Sí, señores, ser un
detective privado y destilar cierta honradez tiene sus inconvenientes. Hay que
moverse en un mundo en el que la mentira y los dobles sentidos son tan
pegajosos como un arma debajo de la axila. A menudo, muchos cogerían el
sombrero y se marcharían, sin embargo, Philip Marlowe insiste e insiste hasta
que se hace insoportable. Ya saben, un sabueso de aquellos que no sueltan la
presa hasta que deja de moverse. Eso no lo hace nada especial. Lo que le
distingue realmente es que suele acertar y no es muy creíble que sólo cobre
diez dólares al día y que, aún así, lleve trajes caros. Claro que cuando las
cosas se narran en primera persona, es difícil ver al tipo que te las cuenta.
Esto es un galimatías. Todo empieza porque a Marlowe se le ocurre escribir y
poner negro sobre blanco uno de sus casos y lo envía a una editorial para ver
si hay suerte y puede completar sus exiguos ingresos. Ya que es detective, la
encargada de la editorial le encarga un caso de desaparición. Se trata de
encontrar a la mujer del editor jefe y propietario del negocio. De momento, ya
es raro que una adjunta a la dirección de una editorial que supura por los
cuatro costados que está teniendo una aventura con el jefe encargue a un
detective privado que encuentre a la esposa…no sé, esto huele mal. Tanto que no
va a haber tiempo para que el agua turbia se vaya por el sumidero.
El trabajo de
detective, entre otras cosas, consiste en recibir golpes en la mano, husmear
por puertas entreabiertas, sentarse, levantarse, conducir un coche, vérselas
con un policía de mano larga y que no tiene ningún problema en demostrarlo. Y
todo eso se siente en primera persona, así que ustedes, como inocentes
espectadores deseosos de misterio, lo van a probar de sopetón.
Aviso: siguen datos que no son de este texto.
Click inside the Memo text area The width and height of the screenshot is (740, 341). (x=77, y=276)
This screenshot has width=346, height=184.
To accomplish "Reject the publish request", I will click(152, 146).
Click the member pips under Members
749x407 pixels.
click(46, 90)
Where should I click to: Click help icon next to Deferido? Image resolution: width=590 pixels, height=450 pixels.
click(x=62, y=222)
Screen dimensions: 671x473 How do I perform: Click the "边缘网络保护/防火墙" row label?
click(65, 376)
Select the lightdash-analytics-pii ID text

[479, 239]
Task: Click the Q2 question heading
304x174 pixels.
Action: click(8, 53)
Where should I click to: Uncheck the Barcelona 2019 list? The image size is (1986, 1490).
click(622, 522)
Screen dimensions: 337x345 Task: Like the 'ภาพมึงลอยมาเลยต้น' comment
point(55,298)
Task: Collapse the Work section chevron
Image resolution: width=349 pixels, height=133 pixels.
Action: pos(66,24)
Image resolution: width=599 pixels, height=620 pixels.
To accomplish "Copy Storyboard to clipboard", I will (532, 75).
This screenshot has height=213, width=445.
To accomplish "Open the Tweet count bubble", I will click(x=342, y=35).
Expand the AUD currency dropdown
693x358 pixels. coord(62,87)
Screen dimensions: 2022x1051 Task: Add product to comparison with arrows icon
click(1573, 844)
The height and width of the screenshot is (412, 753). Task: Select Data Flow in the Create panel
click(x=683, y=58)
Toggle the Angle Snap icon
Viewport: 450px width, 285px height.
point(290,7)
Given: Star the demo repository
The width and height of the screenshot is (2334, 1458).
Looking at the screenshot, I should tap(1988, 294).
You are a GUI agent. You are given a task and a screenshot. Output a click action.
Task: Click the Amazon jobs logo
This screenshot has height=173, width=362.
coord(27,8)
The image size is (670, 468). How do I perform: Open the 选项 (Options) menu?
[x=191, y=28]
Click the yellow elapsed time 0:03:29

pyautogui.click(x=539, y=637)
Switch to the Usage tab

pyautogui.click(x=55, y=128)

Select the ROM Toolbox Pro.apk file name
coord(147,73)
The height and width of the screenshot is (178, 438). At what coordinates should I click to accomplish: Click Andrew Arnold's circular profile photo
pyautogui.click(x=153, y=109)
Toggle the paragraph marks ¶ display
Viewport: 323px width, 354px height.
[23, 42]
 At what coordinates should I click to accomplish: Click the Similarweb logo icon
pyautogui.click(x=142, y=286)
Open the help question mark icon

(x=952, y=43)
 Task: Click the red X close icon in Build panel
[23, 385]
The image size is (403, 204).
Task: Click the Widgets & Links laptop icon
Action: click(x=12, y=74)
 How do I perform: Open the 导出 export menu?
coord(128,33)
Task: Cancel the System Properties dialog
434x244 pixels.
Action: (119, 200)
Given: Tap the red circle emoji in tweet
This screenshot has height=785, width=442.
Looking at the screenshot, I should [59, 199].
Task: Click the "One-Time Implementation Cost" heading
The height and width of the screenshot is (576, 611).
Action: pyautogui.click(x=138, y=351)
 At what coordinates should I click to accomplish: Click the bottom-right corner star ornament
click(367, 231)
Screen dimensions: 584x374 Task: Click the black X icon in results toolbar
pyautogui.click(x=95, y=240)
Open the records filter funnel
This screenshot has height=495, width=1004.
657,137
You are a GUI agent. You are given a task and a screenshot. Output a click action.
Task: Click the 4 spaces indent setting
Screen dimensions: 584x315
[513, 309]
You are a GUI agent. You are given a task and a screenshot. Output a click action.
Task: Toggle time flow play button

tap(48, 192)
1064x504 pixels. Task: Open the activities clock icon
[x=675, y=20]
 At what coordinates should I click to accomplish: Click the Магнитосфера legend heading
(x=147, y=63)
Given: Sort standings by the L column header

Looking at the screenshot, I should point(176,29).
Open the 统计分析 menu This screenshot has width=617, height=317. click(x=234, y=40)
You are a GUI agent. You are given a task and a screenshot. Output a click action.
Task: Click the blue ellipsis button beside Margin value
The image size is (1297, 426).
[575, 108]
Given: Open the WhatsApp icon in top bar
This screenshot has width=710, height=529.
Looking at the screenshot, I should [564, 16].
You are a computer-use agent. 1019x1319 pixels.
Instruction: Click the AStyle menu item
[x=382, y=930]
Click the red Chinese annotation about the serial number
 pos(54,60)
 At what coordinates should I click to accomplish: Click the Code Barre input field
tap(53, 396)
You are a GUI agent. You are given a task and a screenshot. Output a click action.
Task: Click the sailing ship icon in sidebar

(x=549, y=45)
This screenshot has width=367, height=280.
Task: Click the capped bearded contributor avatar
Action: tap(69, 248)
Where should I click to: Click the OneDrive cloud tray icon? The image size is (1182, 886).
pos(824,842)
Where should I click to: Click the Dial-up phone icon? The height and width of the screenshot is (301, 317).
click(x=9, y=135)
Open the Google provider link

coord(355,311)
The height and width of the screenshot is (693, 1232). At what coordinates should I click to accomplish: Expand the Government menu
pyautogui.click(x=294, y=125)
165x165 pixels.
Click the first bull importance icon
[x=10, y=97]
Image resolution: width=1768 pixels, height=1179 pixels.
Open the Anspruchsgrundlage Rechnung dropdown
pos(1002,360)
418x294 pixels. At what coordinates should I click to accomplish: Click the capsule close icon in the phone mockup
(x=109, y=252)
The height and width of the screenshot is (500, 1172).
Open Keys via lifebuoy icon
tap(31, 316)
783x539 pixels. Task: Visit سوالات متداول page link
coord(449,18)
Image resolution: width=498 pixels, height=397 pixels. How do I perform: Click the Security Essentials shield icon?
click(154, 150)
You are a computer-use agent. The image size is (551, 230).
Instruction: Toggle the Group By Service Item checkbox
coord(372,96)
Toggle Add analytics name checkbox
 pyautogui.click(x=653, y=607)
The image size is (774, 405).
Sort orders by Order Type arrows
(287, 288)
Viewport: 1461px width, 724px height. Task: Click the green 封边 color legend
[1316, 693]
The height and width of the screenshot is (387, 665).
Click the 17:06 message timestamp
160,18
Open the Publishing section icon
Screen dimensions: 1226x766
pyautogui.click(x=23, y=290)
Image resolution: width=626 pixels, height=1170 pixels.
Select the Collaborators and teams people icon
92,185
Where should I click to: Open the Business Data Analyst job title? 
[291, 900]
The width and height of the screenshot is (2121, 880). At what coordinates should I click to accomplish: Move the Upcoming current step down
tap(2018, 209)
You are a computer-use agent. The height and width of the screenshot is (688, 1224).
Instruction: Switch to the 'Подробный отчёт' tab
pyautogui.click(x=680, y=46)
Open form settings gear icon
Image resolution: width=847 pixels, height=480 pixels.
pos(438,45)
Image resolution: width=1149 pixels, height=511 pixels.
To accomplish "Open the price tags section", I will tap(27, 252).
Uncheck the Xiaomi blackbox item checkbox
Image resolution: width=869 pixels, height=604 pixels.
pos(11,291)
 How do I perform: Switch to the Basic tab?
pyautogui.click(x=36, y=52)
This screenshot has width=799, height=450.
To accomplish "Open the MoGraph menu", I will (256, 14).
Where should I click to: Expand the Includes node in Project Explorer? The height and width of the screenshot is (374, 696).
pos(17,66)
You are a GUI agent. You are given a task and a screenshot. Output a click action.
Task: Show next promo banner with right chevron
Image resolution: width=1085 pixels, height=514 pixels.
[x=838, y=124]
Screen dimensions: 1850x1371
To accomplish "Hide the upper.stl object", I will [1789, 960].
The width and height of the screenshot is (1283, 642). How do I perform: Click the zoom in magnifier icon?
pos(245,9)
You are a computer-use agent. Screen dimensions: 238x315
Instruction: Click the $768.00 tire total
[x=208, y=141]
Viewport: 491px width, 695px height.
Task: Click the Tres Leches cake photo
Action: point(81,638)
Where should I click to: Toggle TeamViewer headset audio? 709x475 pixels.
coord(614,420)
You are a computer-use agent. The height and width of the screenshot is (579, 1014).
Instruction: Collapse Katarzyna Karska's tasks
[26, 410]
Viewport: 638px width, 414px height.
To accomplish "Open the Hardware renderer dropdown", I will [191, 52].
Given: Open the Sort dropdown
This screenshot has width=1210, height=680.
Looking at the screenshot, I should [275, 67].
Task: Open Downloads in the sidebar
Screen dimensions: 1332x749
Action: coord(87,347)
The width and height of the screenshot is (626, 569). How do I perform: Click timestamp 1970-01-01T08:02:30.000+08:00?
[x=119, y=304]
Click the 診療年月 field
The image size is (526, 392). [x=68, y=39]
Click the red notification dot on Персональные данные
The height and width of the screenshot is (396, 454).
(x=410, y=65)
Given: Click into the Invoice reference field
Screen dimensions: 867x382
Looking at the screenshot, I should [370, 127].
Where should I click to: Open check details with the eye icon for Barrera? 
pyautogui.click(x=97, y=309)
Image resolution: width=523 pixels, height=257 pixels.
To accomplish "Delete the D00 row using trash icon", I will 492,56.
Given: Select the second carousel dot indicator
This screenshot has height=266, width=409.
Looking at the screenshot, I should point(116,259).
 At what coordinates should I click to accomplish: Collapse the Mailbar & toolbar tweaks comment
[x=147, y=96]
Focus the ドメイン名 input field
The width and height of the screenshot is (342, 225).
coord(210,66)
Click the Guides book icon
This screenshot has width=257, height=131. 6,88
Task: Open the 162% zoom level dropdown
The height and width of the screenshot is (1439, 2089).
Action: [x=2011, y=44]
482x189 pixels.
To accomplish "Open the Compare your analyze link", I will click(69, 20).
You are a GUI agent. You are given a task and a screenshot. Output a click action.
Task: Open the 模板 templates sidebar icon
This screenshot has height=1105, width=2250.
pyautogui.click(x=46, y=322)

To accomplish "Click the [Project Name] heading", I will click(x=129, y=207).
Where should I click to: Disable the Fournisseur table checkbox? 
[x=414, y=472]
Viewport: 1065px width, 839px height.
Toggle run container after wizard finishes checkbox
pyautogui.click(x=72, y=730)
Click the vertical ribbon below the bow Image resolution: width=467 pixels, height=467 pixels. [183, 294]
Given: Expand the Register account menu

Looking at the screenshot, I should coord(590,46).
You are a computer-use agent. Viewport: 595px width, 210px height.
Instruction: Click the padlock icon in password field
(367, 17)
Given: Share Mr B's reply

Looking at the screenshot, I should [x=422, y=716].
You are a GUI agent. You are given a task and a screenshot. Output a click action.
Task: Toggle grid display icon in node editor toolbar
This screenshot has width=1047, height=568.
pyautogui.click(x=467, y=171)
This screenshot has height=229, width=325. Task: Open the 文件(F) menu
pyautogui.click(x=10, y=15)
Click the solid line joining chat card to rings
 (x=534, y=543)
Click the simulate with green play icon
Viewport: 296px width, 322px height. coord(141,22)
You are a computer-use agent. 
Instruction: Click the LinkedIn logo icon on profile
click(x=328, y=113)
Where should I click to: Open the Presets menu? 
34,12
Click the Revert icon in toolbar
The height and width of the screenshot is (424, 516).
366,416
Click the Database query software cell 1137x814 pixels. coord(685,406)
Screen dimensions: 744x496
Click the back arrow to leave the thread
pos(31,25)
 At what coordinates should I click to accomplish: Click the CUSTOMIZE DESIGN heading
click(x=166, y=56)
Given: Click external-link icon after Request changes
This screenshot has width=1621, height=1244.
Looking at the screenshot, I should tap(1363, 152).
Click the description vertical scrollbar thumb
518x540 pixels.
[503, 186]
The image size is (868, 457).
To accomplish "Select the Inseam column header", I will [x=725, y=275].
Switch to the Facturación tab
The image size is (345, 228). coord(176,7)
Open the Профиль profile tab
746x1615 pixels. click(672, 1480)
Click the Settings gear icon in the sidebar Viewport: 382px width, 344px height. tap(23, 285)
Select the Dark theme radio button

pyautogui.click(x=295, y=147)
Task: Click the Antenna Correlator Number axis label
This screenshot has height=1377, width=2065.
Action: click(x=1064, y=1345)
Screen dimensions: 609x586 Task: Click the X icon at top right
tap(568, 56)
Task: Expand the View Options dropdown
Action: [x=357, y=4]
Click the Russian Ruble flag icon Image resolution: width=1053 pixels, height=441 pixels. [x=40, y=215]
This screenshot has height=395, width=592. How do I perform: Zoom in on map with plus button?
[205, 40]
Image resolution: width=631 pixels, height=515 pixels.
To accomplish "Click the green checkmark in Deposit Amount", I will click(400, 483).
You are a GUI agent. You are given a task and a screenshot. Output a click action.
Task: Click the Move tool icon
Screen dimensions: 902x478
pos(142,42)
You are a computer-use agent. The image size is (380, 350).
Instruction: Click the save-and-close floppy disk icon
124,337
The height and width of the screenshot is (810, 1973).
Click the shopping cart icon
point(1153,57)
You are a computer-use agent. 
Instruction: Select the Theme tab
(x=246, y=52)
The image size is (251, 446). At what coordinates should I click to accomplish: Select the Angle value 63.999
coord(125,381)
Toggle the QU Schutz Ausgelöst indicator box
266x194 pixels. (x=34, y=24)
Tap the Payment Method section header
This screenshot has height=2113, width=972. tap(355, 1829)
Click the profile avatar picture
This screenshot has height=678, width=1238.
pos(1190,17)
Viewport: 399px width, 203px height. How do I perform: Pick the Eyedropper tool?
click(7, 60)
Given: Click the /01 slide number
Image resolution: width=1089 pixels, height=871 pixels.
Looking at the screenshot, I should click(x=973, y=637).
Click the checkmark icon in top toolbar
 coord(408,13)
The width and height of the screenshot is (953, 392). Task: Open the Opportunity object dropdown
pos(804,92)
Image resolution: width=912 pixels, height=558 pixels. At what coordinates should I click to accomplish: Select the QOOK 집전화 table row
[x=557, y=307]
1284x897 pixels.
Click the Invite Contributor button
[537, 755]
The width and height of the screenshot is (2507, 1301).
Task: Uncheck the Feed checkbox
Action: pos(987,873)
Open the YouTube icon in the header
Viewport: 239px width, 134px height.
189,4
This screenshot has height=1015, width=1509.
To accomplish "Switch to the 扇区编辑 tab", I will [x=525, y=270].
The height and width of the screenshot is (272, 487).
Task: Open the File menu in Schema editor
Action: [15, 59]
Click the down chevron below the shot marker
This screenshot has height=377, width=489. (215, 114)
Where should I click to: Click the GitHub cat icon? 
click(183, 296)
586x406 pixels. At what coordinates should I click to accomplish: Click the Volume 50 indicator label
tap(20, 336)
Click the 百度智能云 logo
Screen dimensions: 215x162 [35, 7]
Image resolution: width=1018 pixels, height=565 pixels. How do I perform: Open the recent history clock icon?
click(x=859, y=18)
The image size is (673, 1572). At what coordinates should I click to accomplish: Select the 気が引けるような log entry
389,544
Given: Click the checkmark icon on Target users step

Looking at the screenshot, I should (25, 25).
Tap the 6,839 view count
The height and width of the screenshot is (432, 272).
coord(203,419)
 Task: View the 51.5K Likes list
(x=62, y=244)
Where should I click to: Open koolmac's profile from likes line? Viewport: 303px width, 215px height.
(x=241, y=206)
Al fin y al
cabo, el director y actor Robert Montgomery trató de llevar hasta las últimas
consecuencias la narración en primera persona de las novelas de Raymond
Chandler y, prácticamente, toda la película está realizada en plano subjetivo,
es decir, la cámara ve lo que ve el protagonista. Sólo sabemos de su aspecto
cuando se mira al espejo y en unos pequeños interludios en los que habla
directamente a la cámara para centrar la trama. Al fin y al cabo, aspira a
convertirse en novelista y, de vez en cuando, hay que aclarar algunos hechos.
El ejercicio de virtuosismo es muy meritorio, con planos de una enorme
complicación porque, como bien se sabe, hoy en día esa forma de contar una
historia no conllevaría ningún problema, pero en el año 1946 los equipos eran
pesados y grandes, se necesitaba un reajuste fotográfico instantáneo si se
movía el plano y los movimientos de los actores debían ser medidos sin dejar de
ser naturales.
Así que yo que ustedes me ponía cómodo. Esto, que no es muy normal, tiene sus ventajas porque el espectador sabe tanto como Philip Marlowe en cada momento y participa del suspense de una historia negra que, en esta ocasión, te lleva de la mano con paciencia y ganas de explicarse. Preparen su identificación y no olviden el sombrero. Tendrán que resolver el misterio por ustedes mismos.